During late gestation and lactation, energy demands increase dramatically. A mare producing milk at peak lactation may need 70–100% more energy than her maintenance requirement. If her BCS drops below 5 during this period, both her health and the foal's growth can suffer.

Senior Horses

Older horses often lose condition due to reduced digestive efficiency, dental deterioration, and age-related muscle wasting (sarcopenia). BCS monitoring becomes even more critical after age 15. A senior horse that suddenly drops a full BCS point should be evaluated promptly — don't assume it's just "old age."

Seniors may benefit from highly digestible fibre sources like soaked beet pulp, chopped fibre feeds, and senior-specific concentrates that are easier to chew and absorb.

Horses Prone to Metabolic Conditions

For horses and ponies with EMS or PPID, body condition scoring is a vital management tool. These animals are often easy keepers who become dangerously overweight on what seems like very little feed. Research has shown that a BCS above 7 significantly increases the risk of insulin dysregulation and laminitis in susceptible individuals.

For these horses, the goal is to maintain a BCS of 4.5 to 5 — lean but not thin — with a carefully controlled low-sugar, low-starch diet.

Using BCS to Fine-Tune Your Feeding Programme

Body condition scoring only becomes truly powerful when you act on the information it gives you. Here's a simple framework:

  1. Score your horse consistently, at the same time of month, using the same person whenever possible.
  2. Track the trend — a single score is a snapshot, but a series of scores over months reveals the trajectory.
  3. Adjust the diet based on the trend, not the moment.
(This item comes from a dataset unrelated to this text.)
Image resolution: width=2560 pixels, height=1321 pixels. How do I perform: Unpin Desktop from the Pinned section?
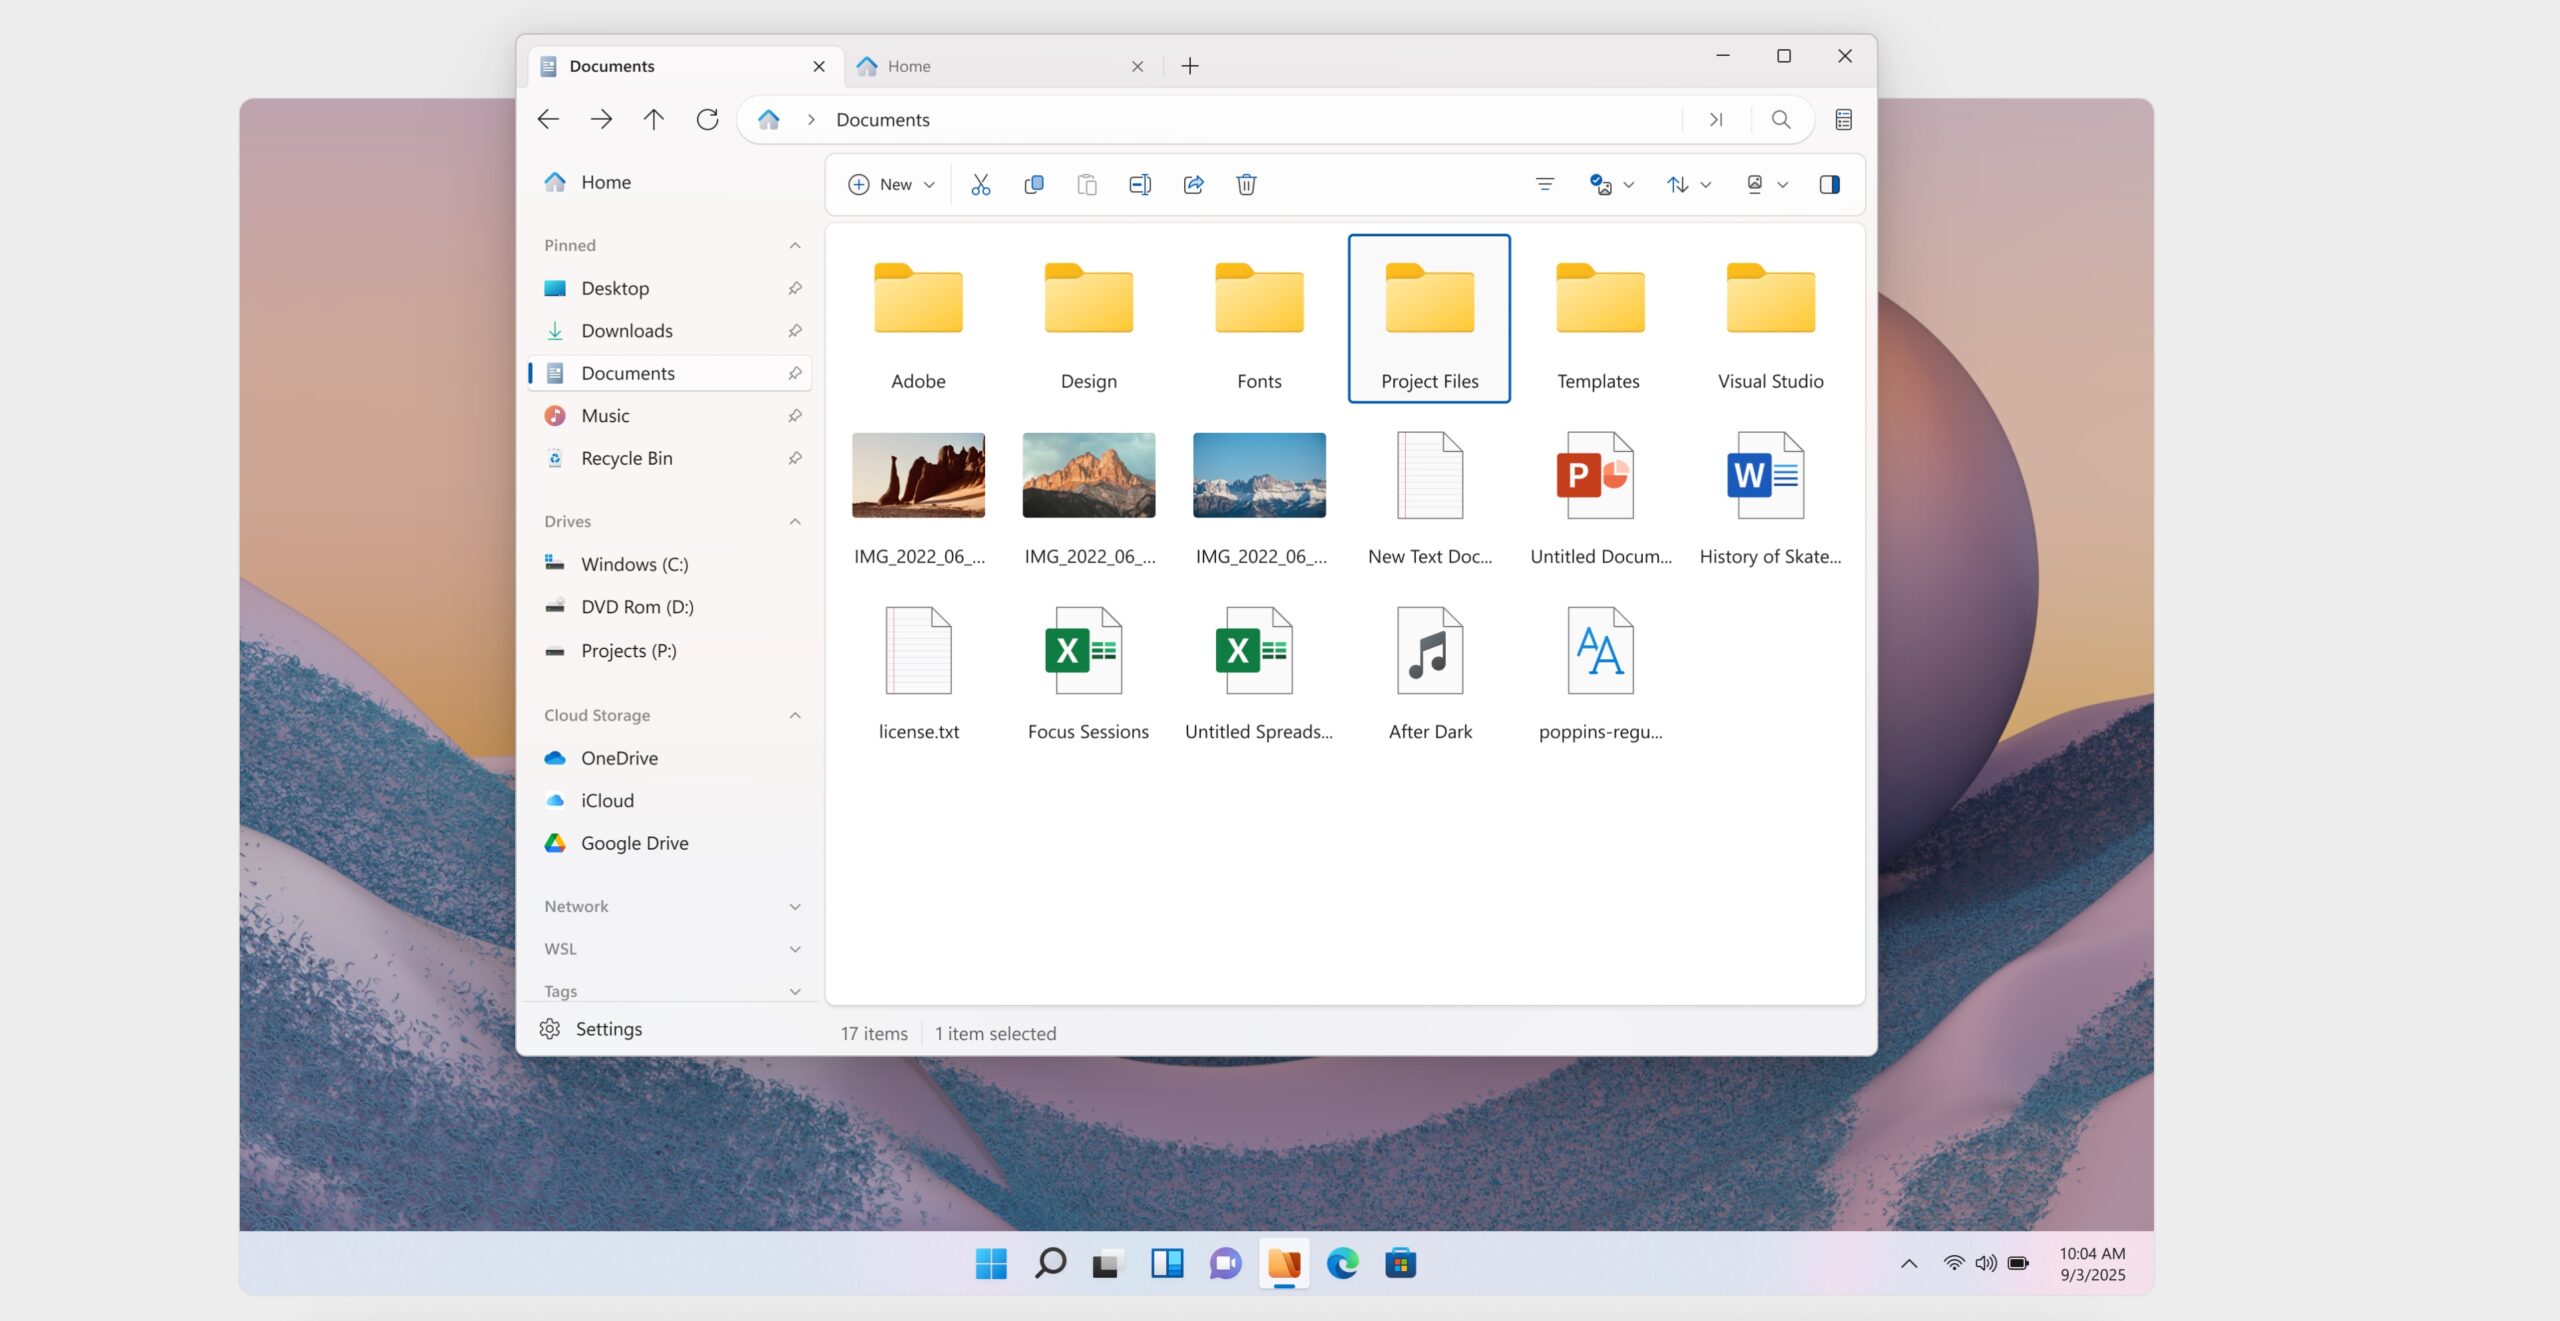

If your horse has gone from a 5 to a 6 over three months, it's time to reduce caloric intake before they reach a 7.
  4. Analyse the full diet — knowing your horse's BCS is important, but understanding exactly what they're eating, and whether it meets their nutritional requirements, is essential. Analysing your horse's diet helps you identify specific imbalances rather than guessing.
  5. Reassess regularly — seasonal changes, workload shifts, pasture quality, and ageing all change nutritional needs. Your feeding programme should evolve accordingly.

Practical Adjustments Based on BCS Changes

BCS TrendAction
Dropping below 4.5Increase forage quantity and quality. Add calorie-dense feeds. Rule out health issues.
Stable at 5–5.5Maintain current programme. Monitor seasonally.
Rising above 6Reduce or eliminate concentrates. Limit pasture. Increase exercise. Consider forage analysis.
Rising above 7Urgent dietary intervention. Consult vet and nutritionist. Laminitis risk is elevated.

Common Mistakes When Using BCS

Scoring Through a Winter Coat

A thick coat can add an apparent half to full BCS point. Always use your hands, not just your eyes. Press firmly over the ribs and feel along the topline.

Confusing Muscle with Fat

A well-muscled horse is not the same as an overweight horse. Muscle is firm and defined; fat is soft and spongy. A fit Thoroughbred at BCS 5 looks very different from a native pony at BCS 5, but the scoring principles are the same.

Only Scoring Once a Year

Annual scoring is virtually useless. Horses can gain or lose a full BCS point in just a few weeks during seasonal transitions. Monthly scoring — at minimum — is necessary to make timely dietary adjustments.

Ignoring BCS Because "My Horse Is Just a Good Doer"

Being an easy keeper is not a free pass to be overweight. Easy keepers are often at the highest risk for metabolic disease. These horses need more careful dietary management, not less.

Bringing It All Together

Body condition score is the bridge between what you feed your horse and how their body responds. It tells you, in clear and measurable terms, whether your feeding programme is achieving its goal.

No amount of expensive feed, supplements, or advice means anything if your horse's body condition is moving in the wrong direction. Conversely, a horse that maintains a healthy BCS of 5 on a simple diet of good forage and a balancer is proof that the nutrition is working.

Make body condition scoring a habit. Write the numbers down. Look at the trends. Adjust the diet. And when you're unsure whether your horse's diet truly meets their needs, take the time to get a proper nutritional analysis done.

Your horse's body will always tell you the truth — you just have to learn to listen.